[The data]
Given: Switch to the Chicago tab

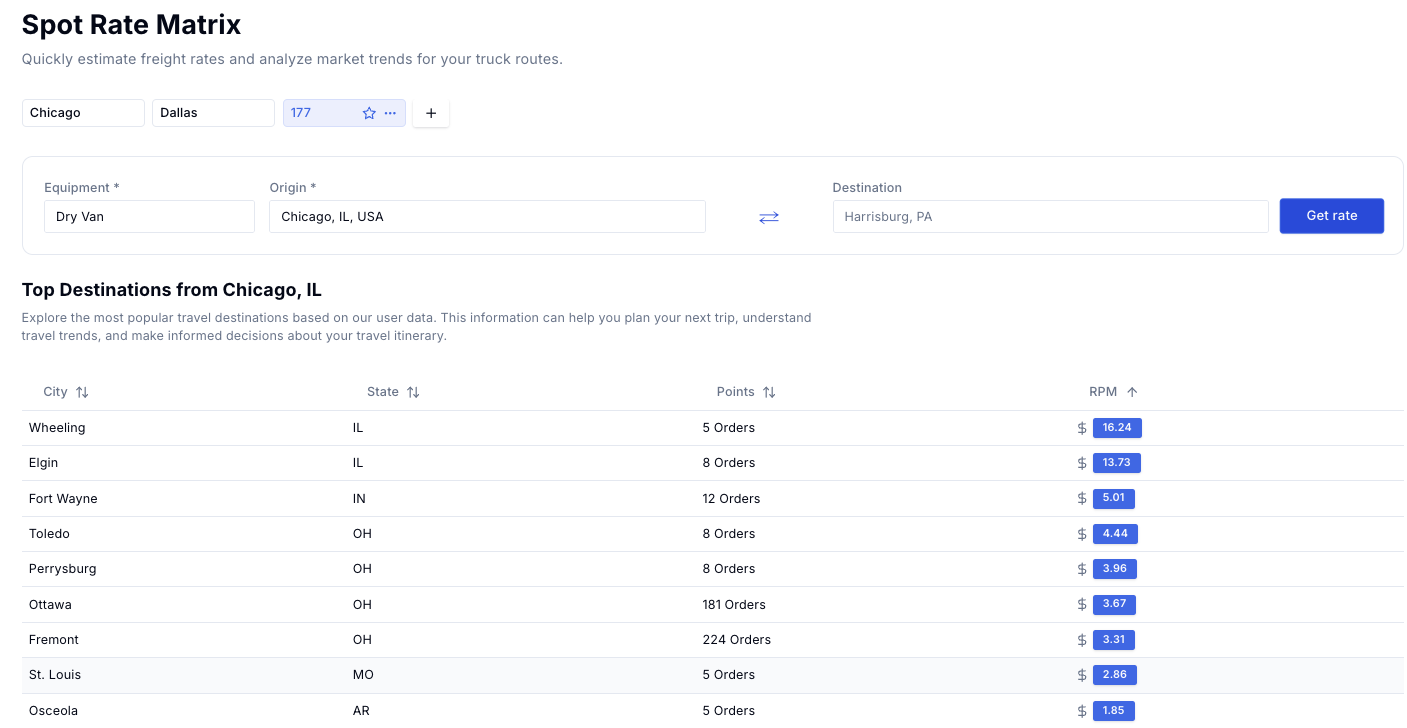Looking at the screenshot, I should pyautogui.click(x=83, y=113).

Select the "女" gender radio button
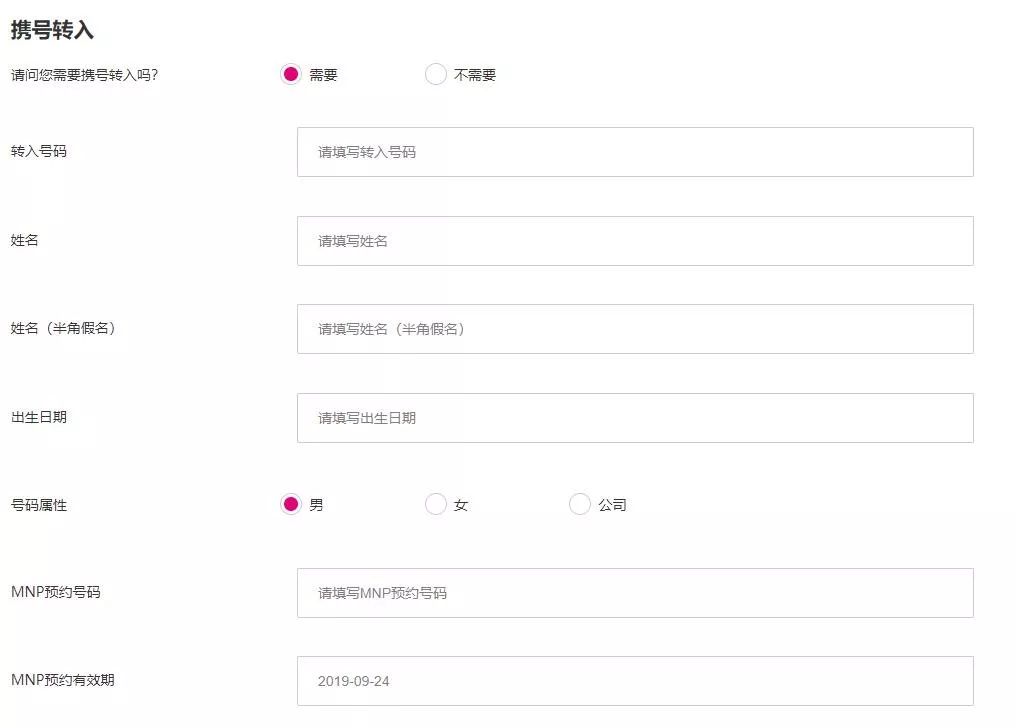coord(436,505)
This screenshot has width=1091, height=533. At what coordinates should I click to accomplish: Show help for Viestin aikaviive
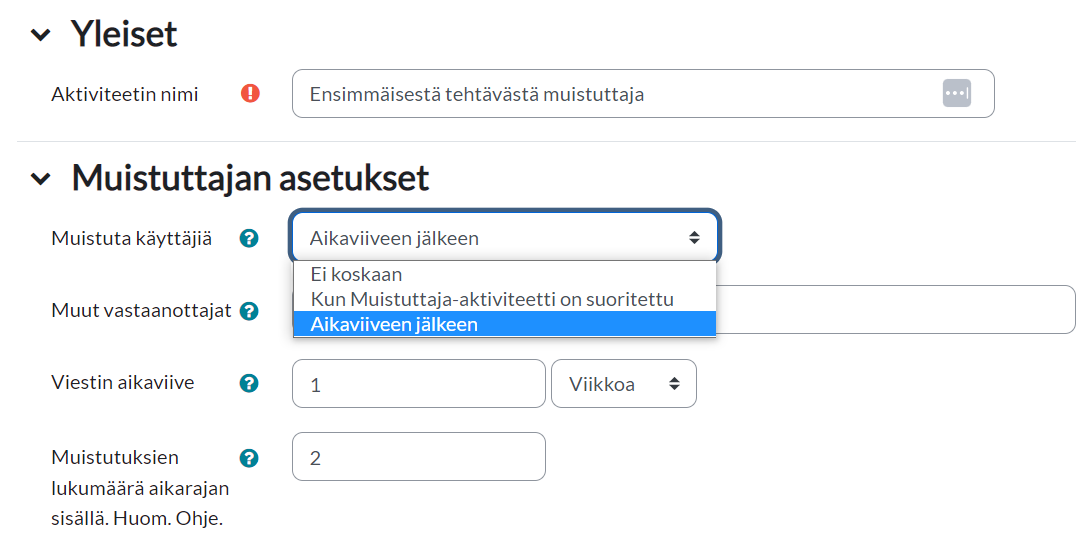250,383
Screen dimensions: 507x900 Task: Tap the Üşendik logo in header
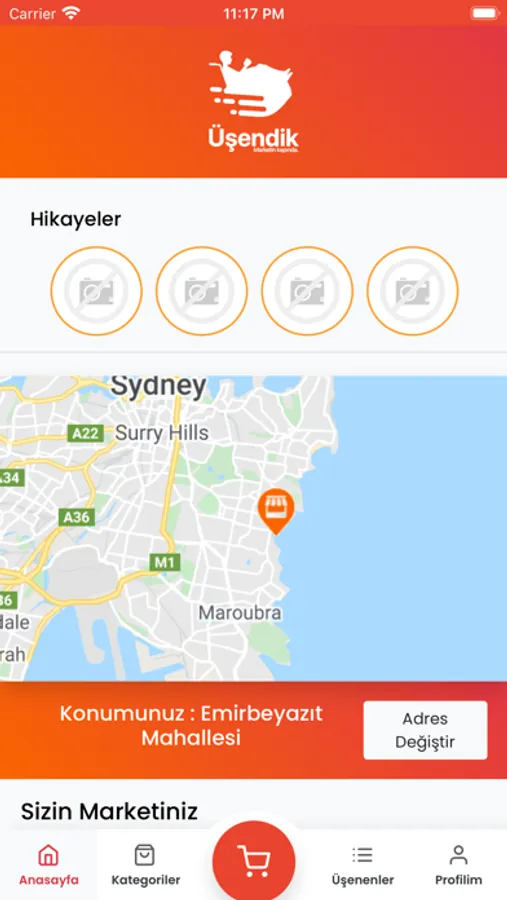(x=253, y=102)
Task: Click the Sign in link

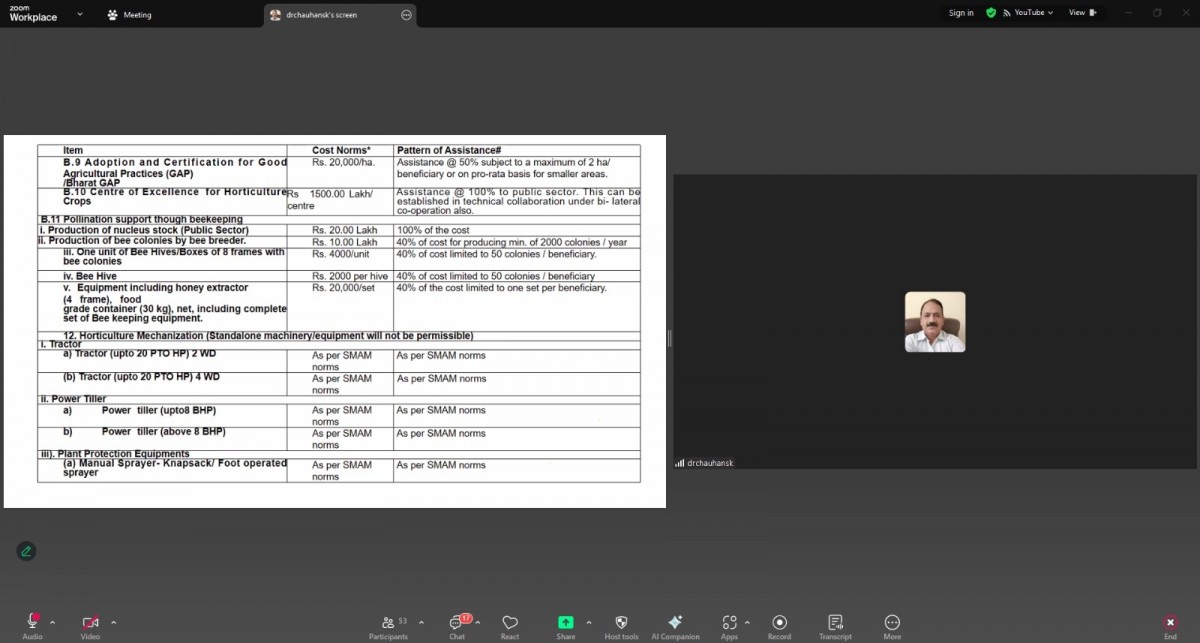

[What you have to do] Everything from the line containing "gender radio button" through the last line of the entries must be repeated verbatim, except pictures.

[Response below]
Select the "女" gender radio button
coord(436,505)
This screenshot has width=1091, height=533. At what coordinates should I click to accomplish: Show help for Viestin aikaviive
250,383
Screen dimensions: 507x900 Task: Tap the Üşendik logo in header
(x=253, y=102)
Task: Click the Sign in link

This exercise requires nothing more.